WHAT YOU NEED TO DO -
a – Using the passage on Saudi bank borrowing, answer these:
(i) About how much did the kingdom's lenders borrow in 2025, according to Fitch Ratings?
(ii) What was the loan-to-deposit ratio of the 10 largest banks by the middle of 2025?
(iii) What share of Saudi banks' total funding came from foreign sources by June 2025, according to Moody's?
b – Reproduce the section of the passage on Saudi bank borrowing from "The banks had" up to and including "75 per cent.".

::: READING PASSAGE :::

The kingdom’s lenders collectively borrowed about $33bn in 2025, roughly three times the previous high of $10.5bn set the year before, according to Fitch Ratings.
“We thought 2024 was going to be a record year and that was going to be it,” said Redmond Ramsdale, head of Middle East banks ratings at Fitch. “And 2025 has obviously significantly exceeded that again.”
Credit growth has expanded rapidly since around 2020 because Saudi Arabia’s lenders have been helping fund much of Crown Prince Mohammed bin Salman’s “Vision 2030” trillion-dollar plan to reduce the country’s reliance on oil revenues, as well as sell mortgages in the rapidly expanding real estate market.
But that lending expansion has outpaced the growth of deposits in the kingdom, leaving the banks less able to make loans at the same blistering pace as the kingdom faces tightening liquidity after a decade of massive state spending.
The banks had been unable to match the strong credit growth “on the liability side with deposit growth and also on the capital side with internal capital generation to match”, said Ramsdale.
The ratio of loans to deposits for the 10 largest banks stood at nearly 106 per cent by the middle of 2025, according to Alvarez & Marsal, roughly 10 percentage points higher than the same period in 2023. The figure is also much higher than in neighbouring Gulf power the United Arab Emirates, whose biggest banks’ loan-to-deposit ratio is about 75 per cent.
The tight liquidity is forcing Saudi banks to look for alternative sources of financing, particularly from abroad. The “banks started going into the international market to fund the gap”, said Ashraf Madani, lead analyst on Saudi banks at credit rating agency Moody’s.
Foreign funding for Saudi banks leapt from 6 per cent of the total in 2020 to 11 per cent by June 2025, according to Moody’s.
“I certainly think that the limited foreign borrowing that Saudi banks have had in the past makes them attractive to lend to for foreign investors now,” said Tim Callen, a visiting fellow at the Arab Gulf States Institute in Washington and a former IMF mission chief to Saudi Arabia. “I also think the Saudi banking system is recognised as being strong, liquid and well regulated and supervised by SAMA [the central bank], all of which are pluses for investors.”
Saudi banks are also issuing more subordinated debt, which helps them diversify their funding sources but is of a lower repayment priority and therefore riskier.

::: RECORD LIST :::

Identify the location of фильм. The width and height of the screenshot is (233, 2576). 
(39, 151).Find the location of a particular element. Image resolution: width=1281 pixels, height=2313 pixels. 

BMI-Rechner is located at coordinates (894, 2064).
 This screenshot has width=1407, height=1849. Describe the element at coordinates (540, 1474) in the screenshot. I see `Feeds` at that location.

:::

ANSWERS FOR THE EXERCISE -
a –
(i) About $33bn
(ii) Nearly 106 per cent
(iii) 11 per cent

b –
The banks had been unable to match the strong credit growth “on the liability side with deposit growth and also on the capital side with internal capital generation to match”, said Ramsdale.
The ratio of loans to deposits for the 10 largest banks stood at nearly 106 per cent by the middle of 2025, according to Alvarez & Marsal, roughly 10 percentage points higher than the same period in 2023. The figure is also much higher than in neighbouring Gulf power the United Arab Emirates, whose biggest banks’ loan-to-deposit ratio is about 75 per cent.